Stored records
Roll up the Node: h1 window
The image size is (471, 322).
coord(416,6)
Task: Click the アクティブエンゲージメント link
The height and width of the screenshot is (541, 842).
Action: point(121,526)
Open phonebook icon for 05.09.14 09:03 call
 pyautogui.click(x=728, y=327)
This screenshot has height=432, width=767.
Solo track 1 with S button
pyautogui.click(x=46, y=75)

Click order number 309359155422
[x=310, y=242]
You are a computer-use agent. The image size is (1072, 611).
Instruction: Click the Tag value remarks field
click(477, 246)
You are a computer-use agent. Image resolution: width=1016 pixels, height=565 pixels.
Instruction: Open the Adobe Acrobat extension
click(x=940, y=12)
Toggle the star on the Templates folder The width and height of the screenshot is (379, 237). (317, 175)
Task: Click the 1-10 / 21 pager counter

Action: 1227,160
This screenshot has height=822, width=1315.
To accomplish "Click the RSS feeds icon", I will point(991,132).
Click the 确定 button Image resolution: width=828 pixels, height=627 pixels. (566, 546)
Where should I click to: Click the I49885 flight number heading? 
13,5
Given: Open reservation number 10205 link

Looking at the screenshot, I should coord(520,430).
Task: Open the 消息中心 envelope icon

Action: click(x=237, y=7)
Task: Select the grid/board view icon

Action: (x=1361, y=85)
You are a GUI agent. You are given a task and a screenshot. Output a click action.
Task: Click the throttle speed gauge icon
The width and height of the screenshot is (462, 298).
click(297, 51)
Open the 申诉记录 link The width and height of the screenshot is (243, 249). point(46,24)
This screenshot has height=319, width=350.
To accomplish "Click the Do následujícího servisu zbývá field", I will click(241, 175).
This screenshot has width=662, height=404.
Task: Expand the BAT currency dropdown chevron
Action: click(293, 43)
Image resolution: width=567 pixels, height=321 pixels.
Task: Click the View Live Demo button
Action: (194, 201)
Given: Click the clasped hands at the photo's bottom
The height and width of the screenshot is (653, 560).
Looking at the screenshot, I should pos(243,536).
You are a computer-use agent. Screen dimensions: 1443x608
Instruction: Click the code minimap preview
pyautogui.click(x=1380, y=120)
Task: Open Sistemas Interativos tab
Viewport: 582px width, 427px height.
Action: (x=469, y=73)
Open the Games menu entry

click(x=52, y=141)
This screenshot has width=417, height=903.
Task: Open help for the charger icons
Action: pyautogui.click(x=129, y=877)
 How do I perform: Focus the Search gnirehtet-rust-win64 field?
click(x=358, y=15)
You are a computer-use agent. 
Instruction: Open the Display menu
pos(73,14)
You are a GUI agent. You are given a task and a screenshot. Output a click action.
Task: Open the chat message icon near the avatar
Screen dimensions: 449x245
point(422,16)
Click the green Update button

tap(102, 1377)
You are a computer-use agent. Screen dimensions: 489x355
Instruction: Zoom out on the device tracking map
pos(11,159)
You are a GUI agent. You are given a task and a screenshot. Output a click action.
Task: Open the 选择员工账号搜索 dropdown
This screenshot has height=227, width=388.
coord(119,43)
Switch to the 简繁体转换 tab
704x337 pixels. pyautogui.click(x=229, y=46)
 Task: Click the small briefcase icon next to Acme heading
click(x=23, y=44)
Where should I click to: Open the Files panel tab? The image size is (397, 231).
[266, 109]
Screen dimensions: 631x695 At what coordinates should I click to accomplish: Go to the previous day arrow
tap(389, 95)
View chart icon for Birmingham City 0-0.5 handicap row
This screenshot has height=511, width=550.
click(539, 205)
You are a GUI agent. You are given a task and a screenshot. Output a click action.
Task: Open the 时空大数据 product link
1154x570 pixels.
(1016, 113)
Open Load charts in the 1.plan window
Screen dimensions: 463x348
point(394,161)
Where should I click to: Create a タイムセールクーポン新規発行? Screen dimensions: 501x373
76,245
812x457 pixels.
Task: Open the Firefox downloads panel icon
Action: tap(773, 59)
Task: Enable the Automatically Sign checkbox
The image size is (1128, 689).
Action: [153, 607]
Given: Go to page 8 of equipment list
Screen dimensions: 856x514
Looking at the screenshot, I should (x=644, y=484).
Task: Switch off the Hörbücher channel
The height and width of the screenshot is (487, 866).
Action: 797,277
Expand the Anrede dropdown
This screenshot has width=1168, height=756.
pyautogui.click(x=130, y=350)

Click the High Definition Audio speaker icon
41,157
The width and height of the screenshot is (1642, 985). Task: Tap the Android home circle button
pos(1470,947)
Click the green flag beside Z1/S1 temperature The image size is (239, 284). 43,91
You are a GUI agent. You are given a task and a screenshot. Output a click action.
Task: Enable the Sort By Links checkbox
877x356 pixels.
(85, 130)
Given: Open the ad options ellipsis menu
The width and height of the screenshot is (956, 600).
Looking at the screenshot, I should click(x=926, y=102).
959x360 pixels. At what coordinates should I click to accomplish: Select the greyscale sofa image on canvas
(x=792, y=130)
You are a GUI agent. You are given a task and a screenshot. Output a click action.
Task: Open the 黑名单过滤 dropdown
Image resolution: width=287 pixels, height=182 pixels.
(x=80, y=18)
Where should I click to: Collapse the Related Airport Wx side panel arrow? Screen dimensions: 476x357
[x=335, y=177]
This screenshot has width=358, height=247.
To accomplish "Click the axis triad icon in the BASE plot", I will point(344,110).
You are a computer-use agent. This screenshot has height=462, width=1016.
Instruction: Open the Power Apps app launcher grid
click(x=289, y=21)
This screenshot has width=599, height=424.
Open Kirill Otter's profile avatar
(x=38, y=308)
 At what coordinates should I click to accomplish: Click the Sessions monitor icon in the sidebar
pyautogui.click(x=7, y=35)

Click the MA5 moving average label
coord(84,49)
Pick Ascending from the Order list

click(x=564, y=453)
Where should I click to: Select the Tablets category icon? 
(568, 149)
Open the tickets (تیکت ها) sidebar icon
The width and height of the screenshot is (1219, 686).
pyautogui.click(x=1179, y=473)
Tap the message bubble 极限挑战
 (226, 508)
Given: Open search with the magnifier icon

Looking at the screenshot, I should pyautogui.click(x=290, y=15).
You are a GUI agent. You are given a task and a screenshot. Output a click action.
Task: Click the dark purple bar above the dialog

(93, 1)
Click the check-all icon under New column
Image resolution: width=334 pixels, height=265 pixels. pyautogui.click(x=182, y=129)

_Exercise description_. Copy out again every line of the records, from the one containing "This screenshot has height=822, width=1315." down to the one containing "Action: pyautogui.click(x=129, y=877)", with both of those lines included.

_Result for this exercise_.
This screenshot has height=822, width=1315.
To accomplish "Click the RSS feeds icon", I will point(991,132).
Click the 确定 button Image resolution: width=828 pixels, height=627 pixels. (566, 546)
Where should I click to: Click the I49885 flight number heading? 
13,5
Given: Open reservation number 10205 link

Looking at the screenshot, I should coord(520,430).
Task: Open the 消息中心 envelope icon

Action: click(x=237, y=7)
Task: Select the grid/board view icon

Action: (x=1361, y=85)
You are a GUI agent. You are given a task and a screenshot. Output a click action.
Task: Click the throttle speed gauge icon
The width and height of the screenshot is (462, 298).
click(297, 51)
Open the 申诉记录 link The width and height of the screenshot is (243, 249). point(46,24)
This screenshot has height=319, width=350.
To accomplish "Click the Do následujícího servisu zbývá field", I will click(241, 175).
This screenshot has width=662, height=404.
Task: Expand the BAT currency dropdown chevron
Action: click(293, 43)
Image resolution: width=567 pixels, height=321 pixels.
Task: Click the View Live Demo button
Action: (194, 201)
Given: Click the clasped hands at the photo's bottom
The height and width of the screenshot is (653, 560).
Looking at the screenshot, I should pos(243,536).
You are a computer-use agent. Screen dimensions: 1443x608
Instruction: Click the code minimap preview
pyautogui.click(x=1380, y=120)
Task: Open Sistemas Interativos tab
Viewport: 582px width, 427px height.
Action: (x=469, y=73)
Open the Games menu entry

click(x=52, y=141)
This screenshot has width=417, height=903.
Task: Open help for the charger icons
Action: pyautogui.click(x=129, y=877)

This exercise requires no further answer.